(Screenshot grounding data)
*** Begin section ***
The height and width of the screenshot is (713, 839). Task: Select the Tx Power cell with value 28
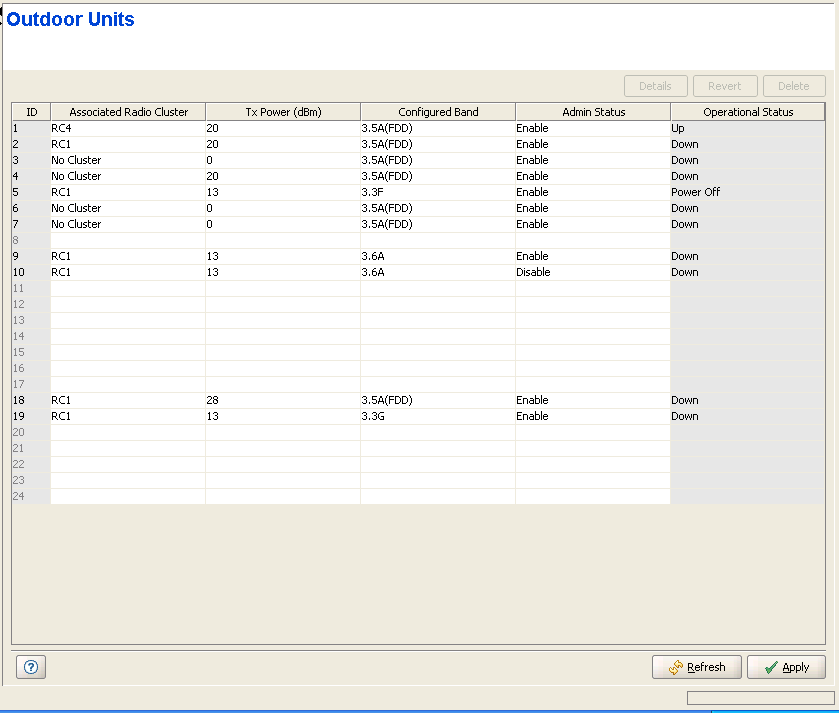click(x=283, y=400)
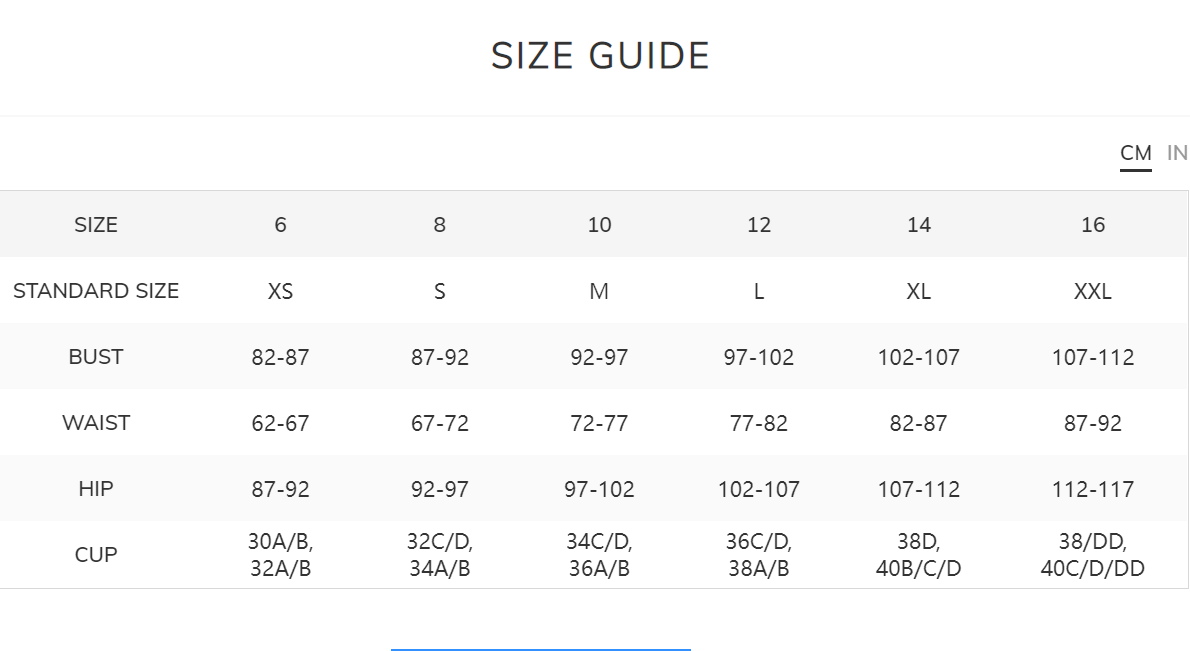Select waist measurement 62-67
This screenshot has width=1190, height=651.
click(x=280, y=423)
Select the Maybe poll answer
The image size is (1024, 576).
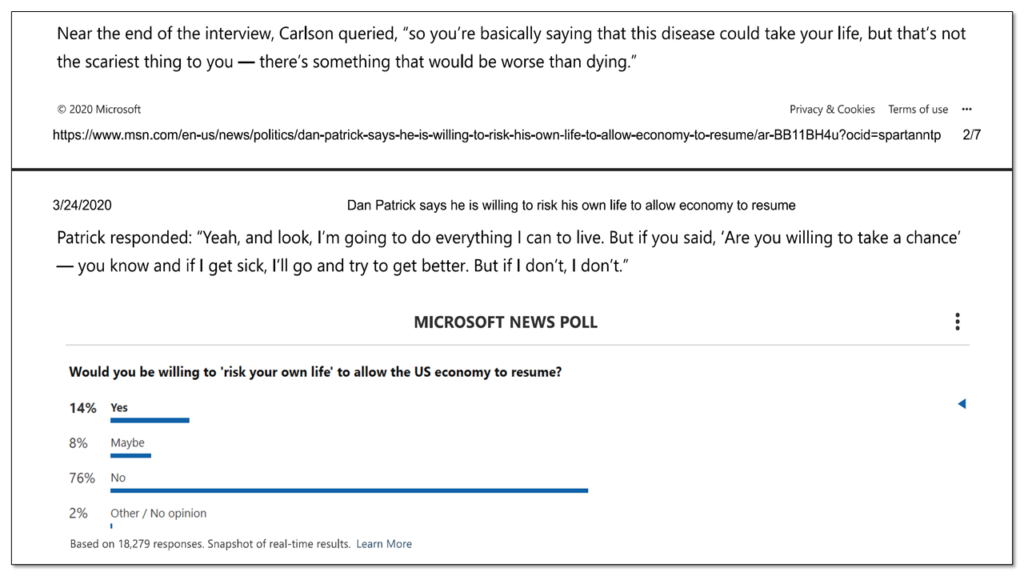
*** End section ***
Only one thing is required: an exact printout of the lines from the line containing "Select the Maybe poll answer" through the last line of the records, pictures excluded.

*RESULT FOR THIS EXERCISE:*
Select the Maybe poll answer
The image size is (1024, 576).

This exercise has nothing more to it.